COSA FARE:
a) Riscrivi il brano sul Recovery italiano da "Il premier italiano, prof" a "devono essere completate.", cambiando "passeggiata" in "impresa facile".
b) Nel brano sul Recovery italiano, quali ambiti del patrimonio pubblico compaiono fra parentesi nella prima delle due direttrici indicate dall'Italia? Elencali tutti.

BRANO SCELTO:
Gli errori del governo Conte. Le pezze che sta mettendo Draghi. I ritardi con l’Europa sul Recovery. L’esempio paradossale del Superbonus del 110 per cento che, nei mesi scorsi, è finito nel Next Generatiom Eu

Il premier italiano, prof Mario Draghi

 L’Italia è in ritardo sul piano per accedere ai 209 miliardi del Next Generation Eu. Sono i buchi ereditati dal Conte 2 sui quali il governo di Mario Draghi sta lavorando. Con grande solerzia, visto che se l' Italia vorrà incassare la prima tranche dei finanziamenti europei in estate, il nostro Recovery  andrà reso noto formalmente a Bruxelles ad aprile.

 Ma «rinforzare il piano italiano nei tempi previsti non è una passeggiata», spiegava qualche giorno fa il commissario europeo all' Economia, Paolo Gentiloni. E lo dimostra un documento riservato di 10 pagine – che il quotidiano Repubblica ha visionato e reso pubblico - recapitato la scorsa settimana al governo dalla Commissione Ue.

 Un lungo elenco, dettagliato, di chiarimenti, precisazioni, richieste. E di parti che devono essere completate.

 Il documento Ue si riferisce alla seconda missione del Pnrr italiano, ma rende l' idea dello stato di generale ritardo del piano nazionale, ovvero quella dedicata alla "Rivoluzione verde e transizione ecologica": una voce da 69,8 miliardi, la cui fetta maggiore (29,55 miliardi) riguarda l' efficientamento energetico degli edifici. Il così detto superbonus che, costando molto e non avendo trovato altre coperture, è stato maliziosamente infilato nell’Agenda del Recovery. Un rischio calcolato? Piuttosto una operazione assai imprudente, anche perché gli italiani e i capicondomini sono aggrediti ogni giorno da società di ingegneria e ditte edili che si propongono per ristrutturare le case, le ville, i garage, i palazzi in ogni dove, praticamente su tutto il territorio nazionale. La proposta è sempre anticipata da un’affermazione “E’ tutto gratis! Paga lo Stato.” Immaginatevi se questa dichiarazione non dovesse trovare riscontro nella realtà.

 Non a caso la "prima valutazione" delle bozze spedite da Roma, in attesa della notifica formale, verte sul capitolo delle migliorie strutturali agli immobili. Due le direttrici indicate dall' Italia: una vasta operazione sul patrimonio pubblico (scuole, edilizia residenziale, comuni e cittadelle giudiziarie) e una che guarda al privato e si concretizza nel Superbonus del 110% per i lavori di efficientamento energetico e anti-sismici. In generale, per Bruxelles le intenzioni tricolori sul "green" vanno «nella giusta direzione», anche se poi – ci dice Repubblica – “sono pagine e pagine di richieste di informazioni e di buchi da riempire.

DATI FORNITI:
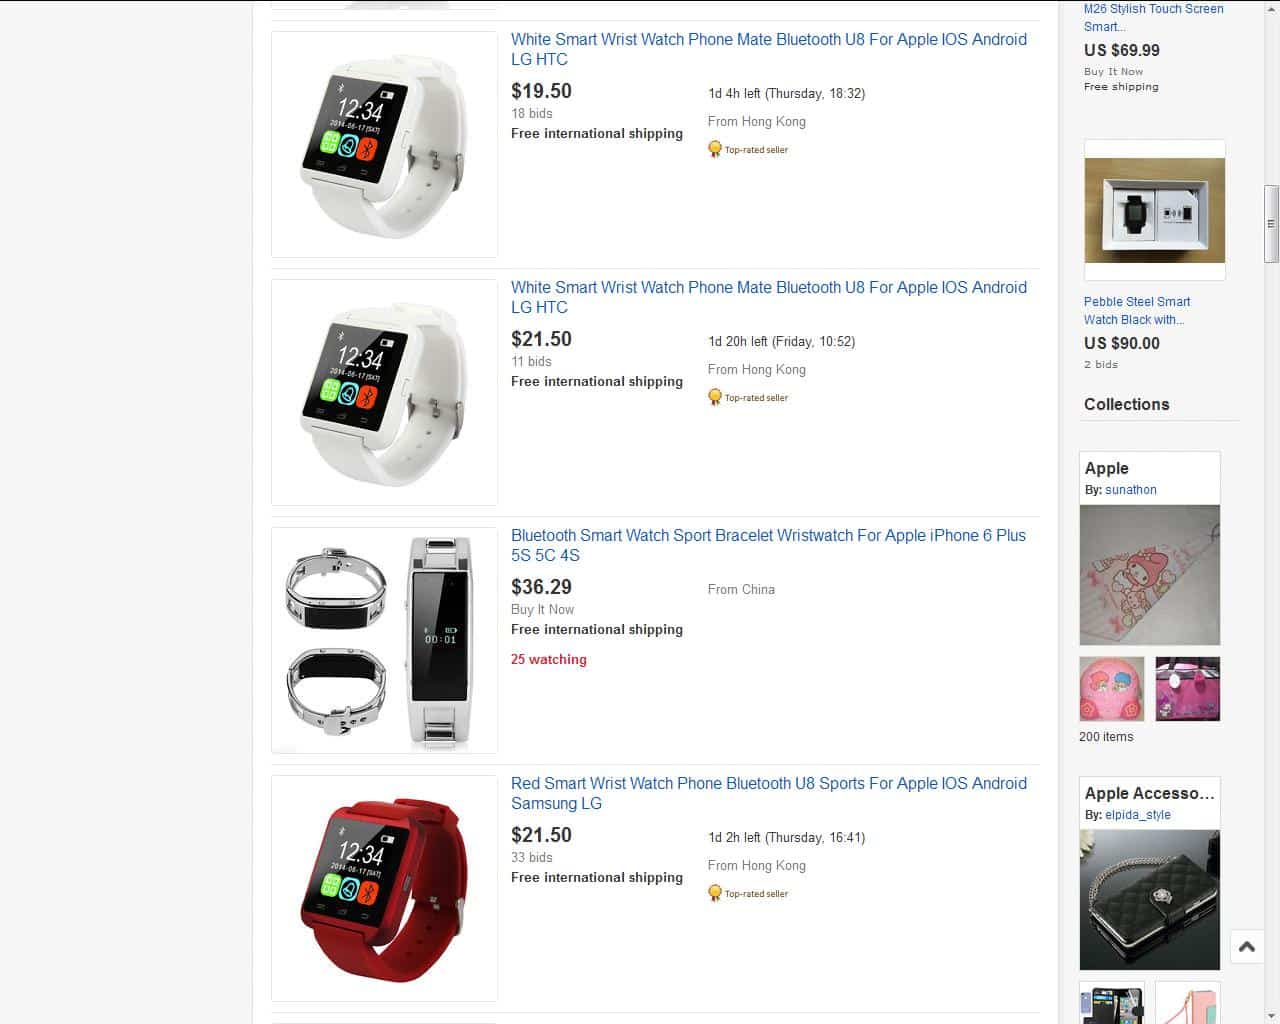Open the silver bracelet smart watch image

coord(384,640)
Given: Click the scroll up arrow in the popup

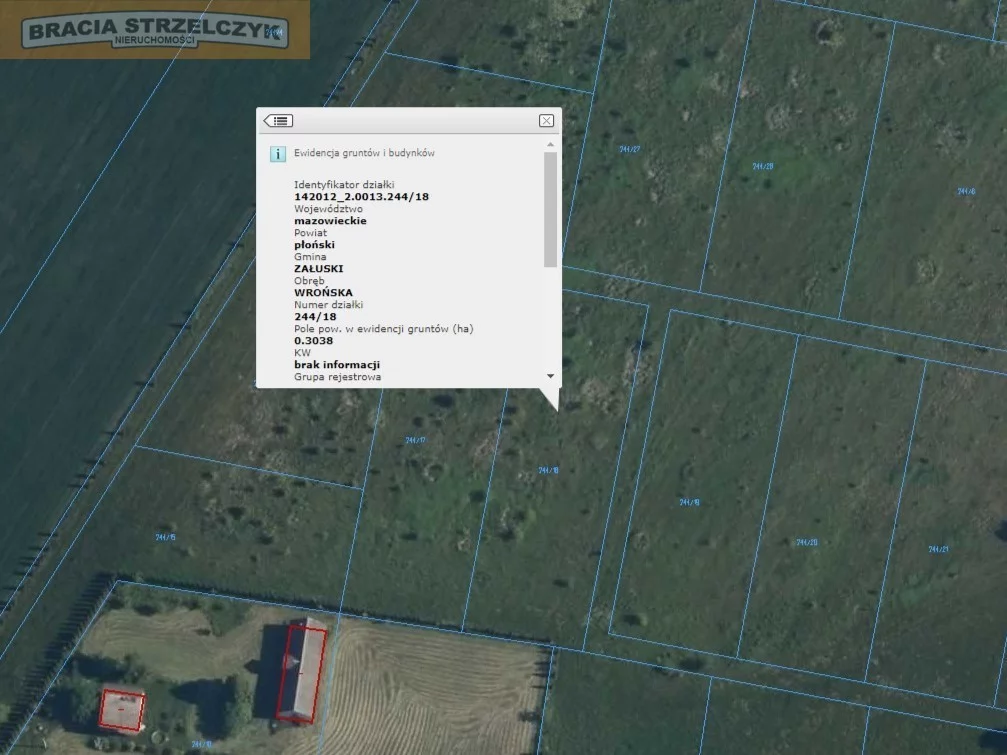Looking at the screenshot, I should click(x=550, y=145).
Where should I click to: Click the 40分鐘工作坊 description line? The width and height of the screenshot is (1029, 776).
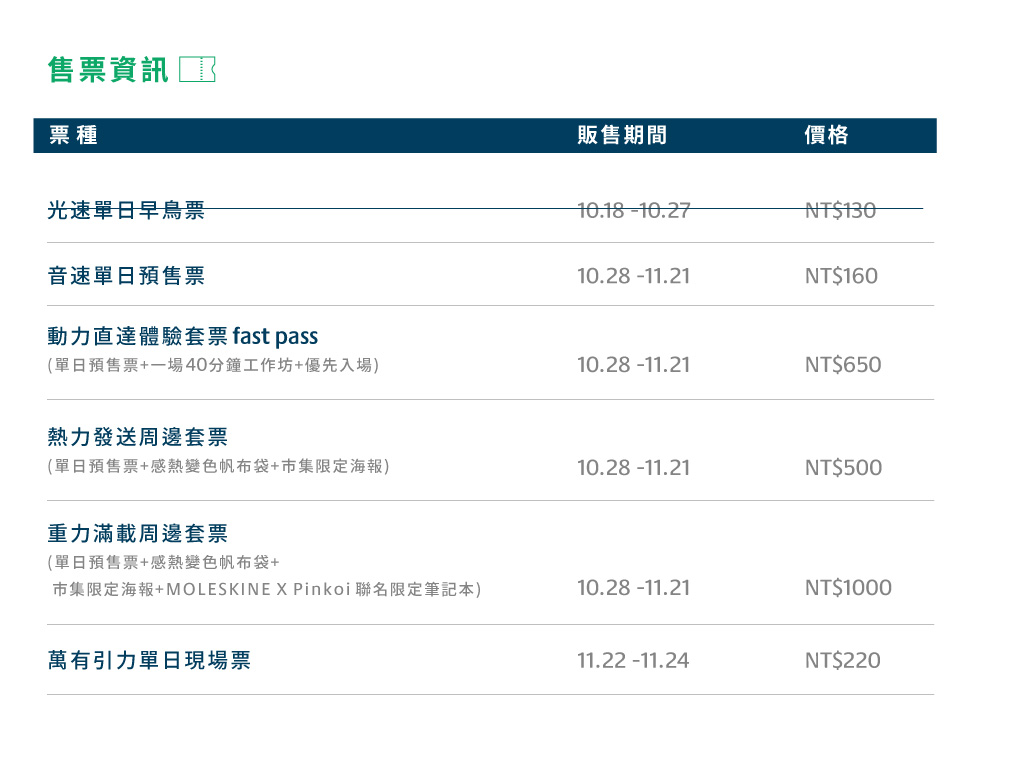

...

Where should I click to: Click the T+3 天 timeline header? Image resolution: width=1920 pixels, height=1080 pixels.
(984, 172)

==

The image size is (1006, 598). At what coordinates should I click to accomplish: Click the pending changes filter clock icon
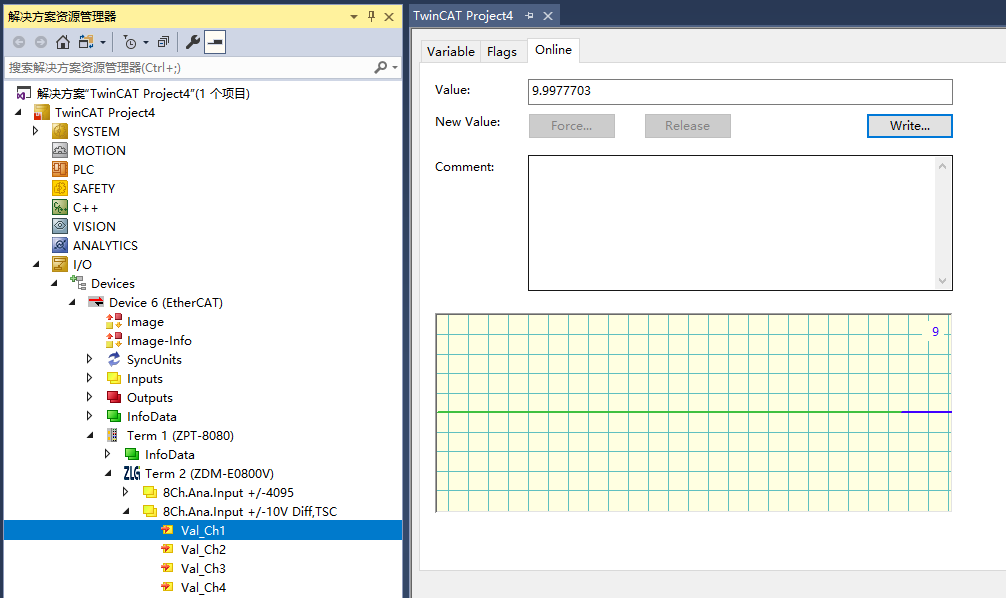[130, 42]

ECCO LE RISPOSTE:
a)
Il premier italiano, prof Mario Draghi

 L’Italia è in ritardo sul piano per accedere ai 209 miliardi del Next Generation Eu. Sono i buchi ereditati dal Conte 2 sui quali il governo di Mario Draghi sta lavorando. Con grande solerzia, visto che se l' Italia vorrà incassare la prima tranche dei finanziamenti europei in estate, il nostro Recovery  andrà reso noto formalmente a Bruxelles ad aprile.

 Ma «rinforzare il piano italiano nei tempi previsti non è una impresa facile», spiegava qualche giorno fa il commissario europeo all' Economia, Paolo Gentiloni. E lo dimostra un documento riservato di 10 pagine – che il quotidiano Repubblica ha visionato e reso pubblico - recapitato la scorsa settimana al governo dalla Commissione Ue.

 Un lungo elenco, dettagliato, di chiarimenti, precisazioni, richieste. E di parti che devono essere completate.

b)
- scuole
- edilizia residenziale
- comuni
- cittadelle giudiziarie